▸ **Passage to read**:
◇ ◇ ◇ ◇ ◇ ◇ ◇
With Fever, Rook Monroe keeps stretching the boundaries of alt-pop until they nearly disappear. The track drifts between rap, rock, and psychedelia, moving with the strange calm of a dream you only half remember. Built on warm basslines, twin guitars, and a pulsing 808 undercurrent, it feels both grounded and weightless — one foot in Los Angeles, the other somewhere far beyond.
“On first listen, Fever might register as a psychedelic drift, a haze of sound and sensation, but beneath the surface lies a transmission of something far greater: Rook’s documented encounter with the interstellar unknown,” he shares. “From the temples of ancient Egypt and the chronicles of Rome to The Nihon Shoki of Japan and the sky battle of Nuremberg, from Halley’s telescope to the edge of cosmic revelation,” Rook tears open the door between myth and contact, declaring once again: “We are not alone.”
◇ ◇ ◇ ◇ ◇ ◇ ◇
▸ **Extracted material**:
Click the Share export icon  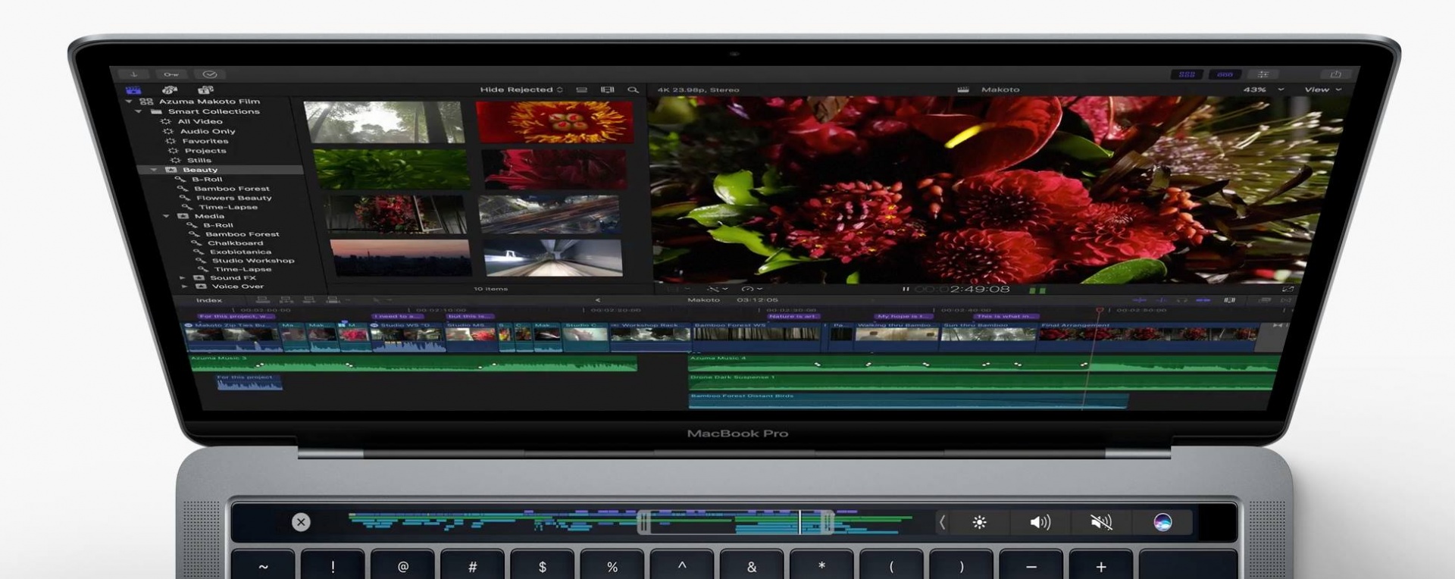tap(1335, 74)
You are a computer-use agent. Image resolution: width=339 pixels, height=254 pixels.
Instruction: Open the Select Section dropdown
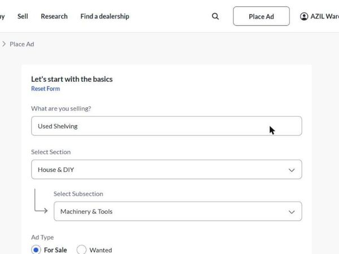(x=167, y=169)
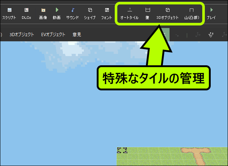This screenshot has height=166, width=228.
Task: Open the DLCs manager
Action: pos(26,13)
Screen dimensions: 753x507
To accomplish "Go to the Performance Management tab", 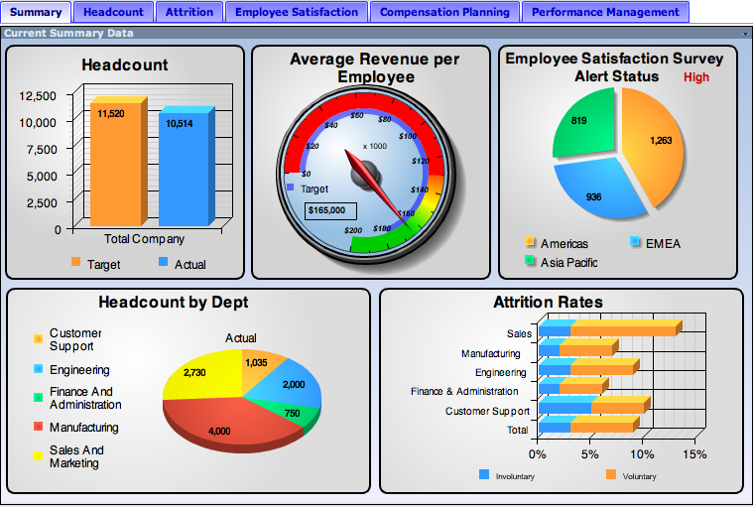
◇ ◇ ◇ ◇ ◇ ◇ ◇
▸ **Tasks**:
**A.** Write out the write-up on Rook Monroe's track Fever from "With Fever, Rook" up to and including "somewhere far beyond.".
**B.** Extend the write-up on Rook Monroe's track Fever, picking up after its final sentence.

▸ **Expected responses**:
**A.**
With Fever, Rook Monroe keeps stretching the boundaries of alt-pop until they nearly disappear. The track drifts between rap, rock, and psychedelia, moving with the strange calm of a dream you only half remember. Built on warm basslines, twin guitars, and a pulsing 808 undercurrent, it feels both grounded and weightless — one foot in Los Angeles, the other somewhere far beyond.

**B.**
That vision threads through the song, where shimmering synths and spectral ad-libs collide with introspective lyrics that touch on Stranger Things, UFOs, and Gin & Juice. It’s cinematic but deeply personal, the sound of someone turning curiosity into catharsis. “Do you ever think about how every one of our problems is only a planet Earth problem?,” he wrote on Instagram. “We as a species stretch ourselves thin pondering if we're the center of the universe and the truth is, we're not. We're not even alone.”
Following the explosive Brrrt and the genre-blurring i don’t wanna be you, Fever finds Rook looking inward while reaching outward. Born in Chicago and now based in Los Angeles, he’s written for artists like Rihanna and The Chainsmokers, but his solo work reveals a far more personal vision. With his upcoming EP, SLIM., Rook Monroe steps fully into his own orbit defined by emotion, invention, and a fearless sense of perspective.